Informed Consent

Medical providers, before anything else are healers.  We rely on their skill and technique to improve and cure loved ones in their times of need.  Sometimes this healing process requires a simple order for medication and instructions for rest and relaxation.  Other times a medical provider may need to perform more complicated, invasive, and surgical measures to cure a patient.  While a patient’s decision to proceed with such treatment may be simple and uncomplicated, there are other times in which a particular course of treatment may be a difficult decision, one that a patient will contemplate and debate with loved ones.

Just as it is criminal conduct for another person to physically harm, attack, or assault another human being, medical providers are not permitted to initiate any treatment when, under reasonable circumstances they can first obtain a patient’s consent.  However, more than a mere consent, the law requires that a patient provide informed consent for the specific treatment or procedure.  Informed consent has been found to require that the patient be informed of nature, risks, and alternatives of each such treatment or procedure.  Informed consent therefore requires that the patient possess the necessary mental function and capacity to make such decisions.  For example, and minor or legally incompetent individual may not posses the ability to consent to any such treatment or procedure regardless of how informed they medical provider believes he or she is.

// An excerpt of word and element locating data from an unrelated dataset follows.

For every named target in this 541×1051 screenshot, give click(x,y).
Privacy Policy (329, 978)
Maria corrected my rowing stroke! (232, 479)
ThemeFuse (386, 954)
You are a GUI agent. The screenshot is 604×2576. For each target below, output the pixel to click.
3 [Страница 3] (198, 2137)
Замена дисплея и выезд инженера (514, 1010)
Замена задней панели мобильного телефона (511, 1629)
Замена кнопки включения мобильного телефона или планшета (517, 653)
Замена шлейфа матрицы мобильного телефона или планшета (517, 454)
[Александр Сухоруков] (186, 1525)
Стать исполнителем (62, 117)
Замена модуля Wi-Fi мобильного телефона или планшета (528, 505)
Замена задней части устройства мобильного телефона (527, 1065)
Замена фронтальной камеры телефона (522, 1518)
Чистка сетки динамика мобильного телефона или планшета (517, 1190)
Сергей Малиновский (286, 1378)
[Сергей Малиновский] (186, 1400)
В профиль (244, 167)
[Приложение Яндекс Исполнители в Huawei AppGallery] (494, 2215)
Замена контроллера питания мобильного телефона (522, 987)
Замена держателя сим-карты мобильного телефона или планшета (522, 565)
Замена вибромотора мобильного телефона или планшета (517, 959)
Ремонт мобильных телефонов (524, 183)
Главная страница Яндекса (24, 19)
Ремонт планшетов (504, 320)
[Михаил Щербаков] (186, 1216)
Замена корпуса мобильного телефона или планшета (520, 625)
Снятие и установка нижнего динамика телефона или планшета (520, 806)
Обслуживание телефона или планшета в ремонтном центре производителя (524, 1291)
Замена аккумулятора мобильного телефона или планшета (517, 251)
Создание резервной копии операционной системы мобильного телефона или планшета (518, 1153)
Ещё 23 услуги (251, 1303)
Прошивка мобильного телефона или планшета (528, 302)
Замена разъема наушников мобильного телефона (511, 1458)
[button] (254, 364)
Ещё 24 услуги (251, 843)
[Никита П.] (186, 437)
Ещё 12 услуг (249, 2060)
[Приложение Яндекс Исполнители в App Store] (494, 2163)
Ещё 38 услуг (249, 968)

It is also important to recognize that a malpractice case based on the failure to obtain informed consent can arise when consent may be given for a particular procedure, but a medical provider performs a separate or additional procedure beyond what the client consented to.  Often times these claims arise when a patient undergoes an initial procedure and the medical provider decides without permission to perform another type of surgery.  Although the medical provider may “guess” right that the surgery was in the patients best interest, it is nonetheless the basis for a case if the patient never had the opportunity to discuss or explore the effects of such a decision.

A typical informed consent includes the patient being being confronted with: 1) The nature and purpose of the treatment, 2) the risks and benefits of the treatment, 3) alternative to the treatment and risks and benefits of each alternative, 4) the likelihood of serious injury or death, 5) the possible risks associated with refusing the recommended treatment, and 6) an opportunity to discuss the decision with the medical provider.

As is true for any malpractice case, it is necessary to correlate a possible failure to obtain informed consent with a particular damage. For example, if a doctor begins a procedure and, after opening up a patient discovers cancer which the doctor removes successfully, there will likely not be a medical malpractice case unless the plaintiff can show a particular harm that was caused by the doctor’s actions.